## READING TEXT
Pass by name also works for short-circuiting:

import System.Math._

def andAlso(condition1: => Boolean, condition2: => Boolean): Boolean =
  condition1 && condition2

val d = -1.234
val result = andAlso(d > 0, Sqrt(d) < 10)

The andAlso call returns false rather than crashing, because Sqrt(d) < 10 never gets evaluated.

There Are No Miracles in Our Profession, Trurl!

What's going on here?  What's the weird colon-and-pointy-sticks syntax?  What is actually getting passed to mywhile and andAlso to make this work?

The answer is a bit surprising.  Nothing is going on here.  This is the normal Scala function parameter syntax.  There is no "pass by name" in Scala.

Here's a bog-standard pass by value Scala function declaration:

def myFunc1(i: Int) : Unit = ...

Takes an integer, returns void: easy enough.  Here's another:

def myFunc2(f: Int => Boolean) : Unit = ...

Even if you've not seen this kind of expression before, it's probably not too hard to guess what this means.  This function takes a function from Int to Boolean as its argument.  In C# terms, void MyFunc2(Func<int, bool> f).  We could call this as follows:

myFunc2 { (i: Int) => i > 0 }

So now you can guess what this means:

def myFunc3(f: => Boolean) : Unit = ...

## SUPPLIED MATERIAL
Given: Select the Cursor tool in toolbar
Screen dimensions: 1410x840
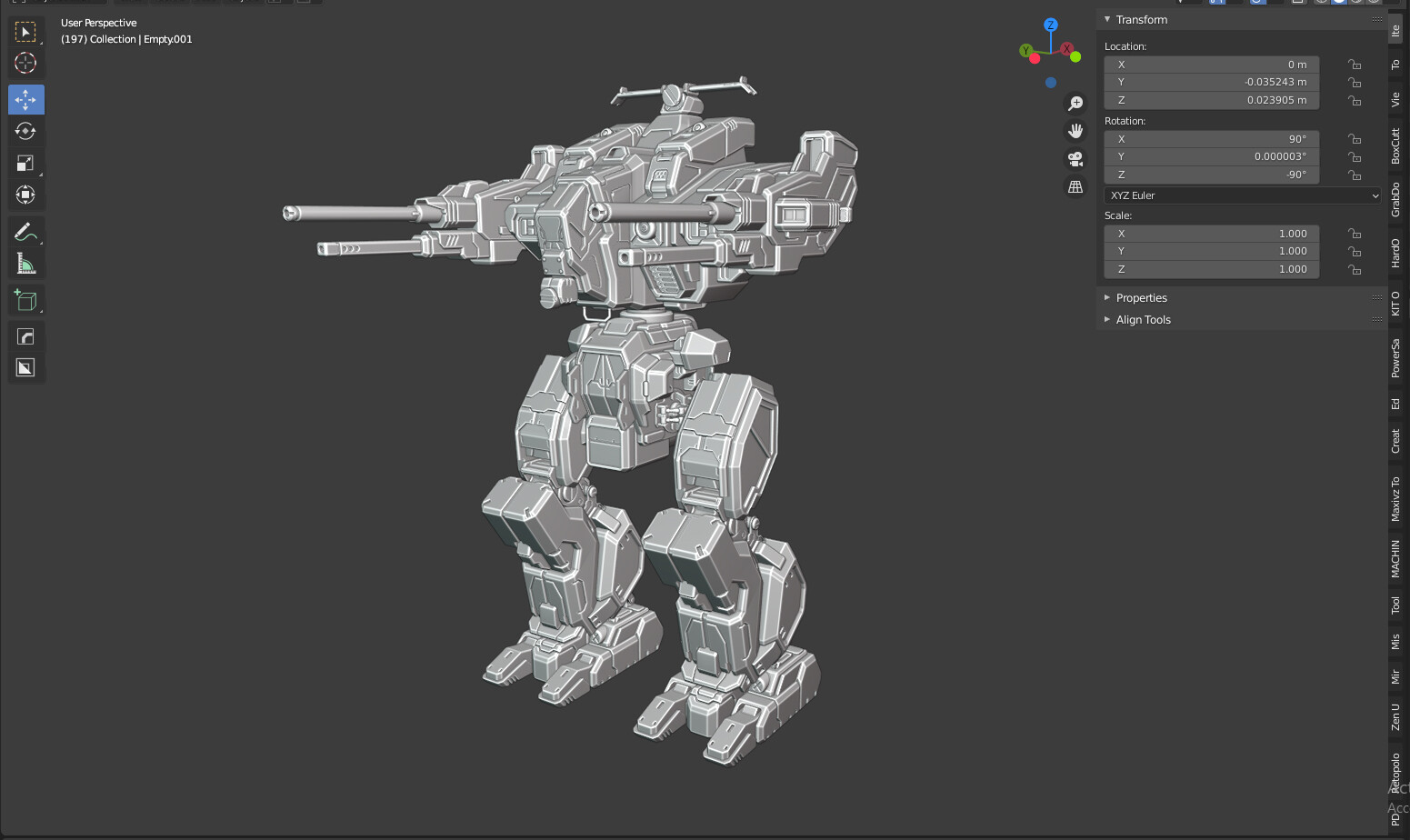Looking at the screenshot, I should point(25,63).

## THE TASKS
[1] In the Scala text, why does the andAlso call return false instead of crashing?
[2] Extend the Scala text past its final line with a few more sentences.

## ANSWERS GIVEN
[1] Because Sqrt(d) < 10 never gets evaluated.

[2]
Well, if myFunc2 took an Int-to-Boolean function, myFunc3 must be taking a blank-to-Boolean function -- a function that takes no arguments and returns a Boolean.  In short, a conditional expression.  So we can call myFunc3 as follows:

val j = 123
myFunc3 { j > 0 }

The squirly brackets are what we'd expect from an anonymous function, and because the function has no arguments Scala doesn't make us write { () => j > 0 }, even though that's what it means really.  The anonymous function has no arguments because j is a captured local variable, not an argument to the function.  But there's more.  Scala also lets us call myFunc3 like this:

val j = 123
myFunc3(j > 0)

This is normal function call syntax, but the Scala compiler realises that myFunc3 expects a nullary function (a function with no arguments) rather than a Boolean, and therefore treats myFunc3(j > 0) as shorthand for myFunc3(() => j > 0).  This is the same kind of logic that the C# compiler uses when it decides whether to compile a lambda expression to a delegate or an expression tree.

You can probably figure out where it goes from here:

def myFunc4(f1: => Boolean)(f2: => Unit) : Unit = ...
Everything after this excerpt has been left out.